## Work order
Check each line of the data below for the string "status", then state how many have it and nothing else.

## Provided records
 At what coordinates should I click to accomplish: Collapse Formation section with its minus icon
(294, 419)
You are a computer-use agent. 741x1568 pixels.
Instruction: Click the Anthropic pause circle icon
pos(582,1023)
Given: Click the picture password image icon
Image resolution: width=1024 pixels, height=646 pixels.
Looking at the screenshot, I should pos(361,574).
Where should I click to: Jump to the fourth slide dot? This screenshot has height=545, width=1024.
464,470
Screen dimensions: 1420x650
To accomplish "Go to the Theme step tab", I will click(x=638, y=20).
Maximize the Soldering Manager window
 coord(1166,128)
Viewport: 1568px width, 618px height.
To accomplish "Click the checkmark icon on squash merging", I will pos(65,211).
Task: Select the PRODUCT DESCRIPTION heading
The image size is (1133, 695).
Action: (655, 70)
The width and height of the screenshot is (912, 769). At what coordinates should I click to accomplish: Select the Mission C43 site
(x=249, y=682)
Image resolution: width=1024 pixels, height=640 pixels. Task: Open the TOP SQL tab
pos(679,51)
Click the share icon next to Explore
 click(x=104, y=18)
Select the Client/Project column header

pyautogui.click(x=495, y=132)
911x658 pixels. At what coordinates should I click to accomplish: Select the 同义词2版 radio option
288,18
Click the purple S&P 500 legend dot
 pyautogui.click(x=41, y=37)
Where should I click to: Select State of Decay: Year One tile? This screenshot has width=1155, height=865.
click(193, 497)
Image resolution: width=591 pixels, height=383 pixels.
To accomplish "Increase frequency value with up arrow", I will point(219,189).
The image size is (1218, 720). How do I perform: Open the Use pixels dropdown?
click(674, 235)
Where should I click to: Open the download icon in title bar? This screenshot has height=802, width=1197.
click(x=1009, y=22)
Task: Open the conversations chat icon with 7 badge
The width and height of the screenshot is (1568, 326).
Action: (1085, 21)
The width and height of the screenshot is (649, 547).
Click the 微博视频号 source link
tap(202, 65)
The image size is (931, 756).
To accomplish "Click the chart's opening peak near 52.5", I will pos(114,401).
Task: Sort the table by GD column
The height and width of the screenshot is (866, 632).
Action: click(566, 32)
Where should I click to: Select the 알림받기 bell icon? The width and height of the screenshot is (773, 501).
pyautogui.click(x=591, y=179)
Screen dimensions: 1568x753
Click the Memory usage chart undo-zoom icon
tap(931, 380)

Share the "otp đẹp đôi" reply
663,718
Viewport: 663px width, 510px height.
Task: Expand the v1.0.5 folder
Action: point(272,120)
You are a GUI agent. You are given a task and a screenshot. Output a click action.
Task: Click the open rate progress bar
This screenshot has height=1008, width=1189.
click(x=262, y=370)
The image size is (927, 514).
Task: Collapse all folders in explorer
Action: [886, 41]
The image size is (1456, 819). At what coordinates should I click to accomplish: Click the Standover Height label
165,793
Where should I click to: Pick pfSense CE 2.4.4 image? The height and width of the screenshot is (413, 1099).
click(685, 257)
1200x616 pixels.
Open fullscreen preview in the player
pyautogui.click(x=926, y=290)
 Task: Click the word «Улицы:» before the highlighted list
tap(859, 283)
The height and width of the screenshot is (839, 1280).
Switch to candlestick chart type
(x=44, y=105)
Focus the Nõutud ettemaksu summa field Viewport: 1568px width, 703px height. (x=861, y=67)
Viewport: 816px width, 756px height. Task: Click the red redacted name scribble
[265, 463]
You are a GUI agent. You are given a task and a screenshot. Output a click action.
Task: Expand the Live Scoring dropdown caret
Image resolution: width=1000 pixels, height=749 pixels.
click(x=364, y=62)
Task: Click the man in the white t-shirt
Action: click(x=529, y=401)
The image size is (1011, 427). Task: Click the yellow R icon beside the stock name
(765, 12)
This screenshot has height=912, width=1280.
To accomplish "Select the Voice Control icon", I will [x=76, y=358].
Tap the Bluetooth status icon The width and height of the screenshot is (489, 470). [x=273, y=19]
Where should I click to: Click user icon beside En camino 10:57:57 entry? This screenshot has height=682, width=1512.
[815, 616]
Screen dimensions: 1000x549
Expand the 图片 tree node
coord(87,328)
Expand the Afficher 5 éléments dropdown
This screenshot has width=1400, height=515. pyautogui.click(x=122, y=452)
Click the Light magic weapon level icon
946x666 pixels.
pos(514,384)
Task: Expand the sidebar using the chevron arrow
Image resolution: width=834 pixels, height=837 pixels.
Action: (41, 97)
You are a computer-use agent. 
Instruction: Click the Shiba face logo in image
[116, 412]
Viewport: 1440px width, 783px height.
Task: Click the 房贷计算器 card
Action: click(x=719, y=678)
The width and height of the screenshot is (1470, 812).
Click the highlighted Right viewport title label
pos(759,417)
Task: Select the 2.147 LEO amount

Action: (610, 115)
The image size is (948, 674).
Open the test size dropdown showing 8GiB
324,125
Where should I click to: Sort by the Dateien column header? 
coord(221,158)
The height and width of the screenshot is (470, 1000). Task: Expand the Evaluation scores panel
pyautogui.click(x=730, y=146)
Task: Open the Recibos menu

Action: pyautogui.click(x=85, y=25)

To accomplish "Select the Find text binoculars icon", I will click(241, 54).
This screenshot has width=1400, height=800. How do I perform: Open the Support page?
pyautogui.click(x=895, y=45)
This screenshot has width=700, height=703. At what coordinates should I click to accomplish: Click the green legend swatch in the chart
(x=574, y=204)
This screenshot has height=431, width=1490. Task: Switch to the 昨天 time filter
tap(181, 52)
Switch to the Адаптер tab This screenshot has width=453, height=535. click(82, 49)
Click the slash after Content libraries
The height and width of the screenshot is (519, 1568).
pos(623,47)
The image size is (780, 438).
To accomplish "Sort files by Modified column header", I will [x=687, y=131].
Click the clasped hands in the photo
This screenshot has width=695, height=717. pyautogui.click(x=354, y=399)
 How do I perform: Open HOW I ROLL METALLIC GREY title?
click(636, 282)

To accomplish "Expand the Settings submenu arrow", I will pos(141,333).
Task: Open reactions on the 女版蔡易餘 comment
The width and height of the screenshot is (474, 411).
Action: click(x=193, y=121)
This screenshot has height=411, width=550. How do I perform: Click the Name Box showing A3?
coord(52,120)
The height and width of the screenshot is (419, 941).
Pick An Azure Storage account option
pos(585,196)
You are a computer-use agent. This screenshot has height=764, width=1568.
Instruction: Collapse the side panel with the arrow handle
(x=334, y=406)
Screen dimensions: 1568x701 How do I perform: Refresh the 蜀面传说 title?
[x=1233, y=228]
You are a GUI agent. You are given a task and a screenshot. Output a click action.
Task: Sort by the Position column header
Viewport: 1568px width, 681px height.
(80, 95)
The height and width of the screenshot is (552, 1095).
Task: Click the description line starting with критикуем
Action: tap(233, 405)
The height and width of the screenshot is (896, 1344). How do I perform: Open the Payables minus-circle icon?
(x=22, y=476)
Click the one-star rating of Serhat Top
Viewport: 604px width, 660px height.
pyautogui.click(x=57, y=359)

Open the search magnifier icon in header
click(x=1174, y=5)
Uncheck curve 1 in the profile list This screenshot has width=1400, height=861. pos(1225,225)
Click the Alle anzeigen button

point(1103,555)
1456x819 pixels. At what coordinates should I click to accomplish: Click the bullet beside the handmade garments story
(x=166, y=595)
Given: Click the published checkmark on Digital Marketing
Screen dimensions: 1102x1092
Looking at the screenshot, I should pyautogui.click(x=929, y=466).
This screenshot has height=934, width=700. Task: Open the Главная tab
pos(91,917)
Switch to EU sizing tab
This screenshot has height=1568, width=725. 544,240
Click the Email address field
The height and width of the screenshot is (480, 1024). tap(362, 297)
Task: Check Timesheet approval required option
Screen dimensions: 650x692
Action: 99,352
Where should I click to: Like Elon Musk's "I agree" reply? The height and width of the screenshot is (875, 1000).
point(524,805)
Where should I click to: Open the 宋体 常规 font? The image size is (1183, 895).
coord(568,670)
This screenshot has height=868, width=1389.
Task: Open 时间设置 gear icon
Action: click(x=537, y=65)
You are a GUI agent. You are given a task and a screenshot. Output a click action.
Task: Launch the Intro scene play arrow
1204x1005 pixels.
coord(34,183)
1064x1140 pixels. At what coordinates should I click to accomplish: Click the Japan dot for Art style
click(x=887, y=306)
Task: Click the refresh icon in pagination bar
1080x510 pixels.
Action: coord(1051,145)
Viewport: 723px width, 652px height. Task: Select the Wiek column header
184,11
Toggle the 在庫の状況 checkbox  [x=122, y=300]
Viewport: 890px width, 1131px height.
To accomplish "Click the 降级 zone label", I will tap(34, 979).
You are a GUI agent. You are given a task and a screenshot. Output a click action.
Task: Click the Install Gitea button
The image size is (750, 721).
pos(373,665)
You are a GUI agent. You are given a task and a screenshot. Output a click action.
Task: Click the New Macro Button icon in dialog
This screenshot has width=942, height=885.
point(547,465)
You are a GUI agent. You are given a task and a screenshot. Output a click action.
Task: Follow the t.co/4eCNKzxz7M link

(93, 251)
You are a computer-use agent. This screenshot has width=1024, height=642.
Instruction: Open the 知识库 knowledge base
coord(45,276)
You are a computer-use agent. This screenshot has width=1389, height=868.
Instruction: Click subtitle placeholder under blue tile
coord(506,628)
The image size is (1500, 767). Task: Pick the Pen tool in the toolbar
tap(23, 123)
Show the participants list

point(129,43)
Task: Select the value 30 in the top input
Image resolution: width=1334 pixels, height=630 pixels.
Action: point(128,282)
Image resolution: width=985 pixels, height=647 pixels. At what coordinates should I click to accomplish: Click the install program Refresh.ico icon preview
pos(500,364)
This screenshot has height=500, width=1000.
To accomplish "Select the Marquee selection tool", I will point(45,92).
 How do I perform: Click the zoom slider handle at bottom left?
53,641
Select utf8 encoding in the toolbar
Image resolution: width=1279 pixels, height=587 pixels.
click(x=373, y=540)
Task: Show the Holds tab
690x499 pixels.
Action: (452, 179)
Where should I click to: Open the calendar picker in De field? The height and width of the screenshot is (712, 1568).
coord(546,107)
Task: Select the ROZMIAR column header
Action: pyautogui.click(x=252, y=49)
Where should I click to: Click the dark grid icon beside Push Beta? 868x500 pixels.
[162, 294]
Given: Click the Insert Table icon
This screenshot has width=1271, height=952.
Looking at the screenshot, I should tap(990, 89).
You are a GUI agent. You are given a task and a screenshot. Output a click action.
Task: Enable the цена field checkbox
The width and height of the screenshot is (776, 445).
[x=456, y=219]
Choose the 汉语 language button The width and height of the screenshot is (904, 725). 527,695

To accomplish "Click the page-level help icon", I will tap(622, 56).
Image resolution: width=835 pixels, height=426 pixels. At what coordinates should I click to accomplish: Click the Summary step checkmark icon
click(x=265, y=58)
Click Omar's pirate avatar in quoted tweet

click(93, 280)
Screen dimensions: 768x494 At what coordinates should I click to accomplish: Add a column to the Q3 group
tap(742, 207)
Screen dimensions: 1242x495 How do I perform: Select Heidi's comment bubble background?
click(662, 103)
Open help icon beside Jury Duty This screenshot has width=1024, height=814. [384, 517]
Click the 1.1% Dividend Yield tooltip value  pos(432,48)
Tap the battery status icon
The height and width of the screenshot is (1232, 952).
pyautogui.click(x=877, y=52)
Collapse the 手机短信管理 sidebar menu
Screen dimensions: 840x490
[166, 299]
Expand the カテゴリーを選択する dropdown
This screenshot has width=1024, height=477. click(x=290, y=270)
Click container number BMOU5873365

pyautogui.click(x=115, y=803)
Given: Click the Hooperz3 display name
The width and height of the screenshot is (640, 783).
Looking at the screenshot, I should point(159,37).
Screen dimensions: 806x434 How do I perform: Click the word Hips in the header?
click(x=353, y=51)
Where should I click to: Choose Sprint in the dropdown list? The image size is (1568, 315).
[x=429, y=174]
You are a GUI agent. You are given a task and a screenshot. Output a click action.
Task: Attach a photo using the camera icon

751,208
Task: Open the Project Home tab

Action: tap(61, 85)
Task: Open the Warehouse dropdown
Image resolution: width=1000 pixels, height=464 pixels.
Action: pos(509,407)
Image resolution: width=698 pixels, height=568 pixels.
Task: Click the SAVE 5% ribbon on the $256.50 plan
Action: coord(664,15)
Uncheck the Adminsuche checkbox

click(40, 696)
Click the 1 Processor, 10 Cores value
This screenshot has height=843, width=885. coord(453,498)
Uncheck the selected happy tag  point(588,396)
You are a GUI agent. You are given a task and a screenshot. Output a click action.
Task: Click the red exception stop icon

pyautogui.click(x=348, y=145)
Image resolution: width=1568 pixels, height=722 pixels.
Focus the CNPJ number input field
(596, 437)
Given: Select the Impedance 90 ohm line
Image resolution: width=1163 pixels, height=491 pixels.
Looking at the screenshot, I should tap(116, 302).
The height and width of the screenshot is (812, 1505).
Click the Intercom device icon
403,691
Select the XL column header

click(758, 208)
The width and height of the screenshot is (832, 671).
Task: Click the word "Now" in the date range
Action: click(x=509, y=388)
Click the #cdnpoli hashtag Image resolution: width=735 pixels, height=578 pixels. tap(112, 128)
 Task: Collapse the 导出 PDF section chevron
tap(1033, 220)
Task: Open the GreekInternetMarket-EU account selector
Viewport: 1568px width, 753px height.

## Task answer
2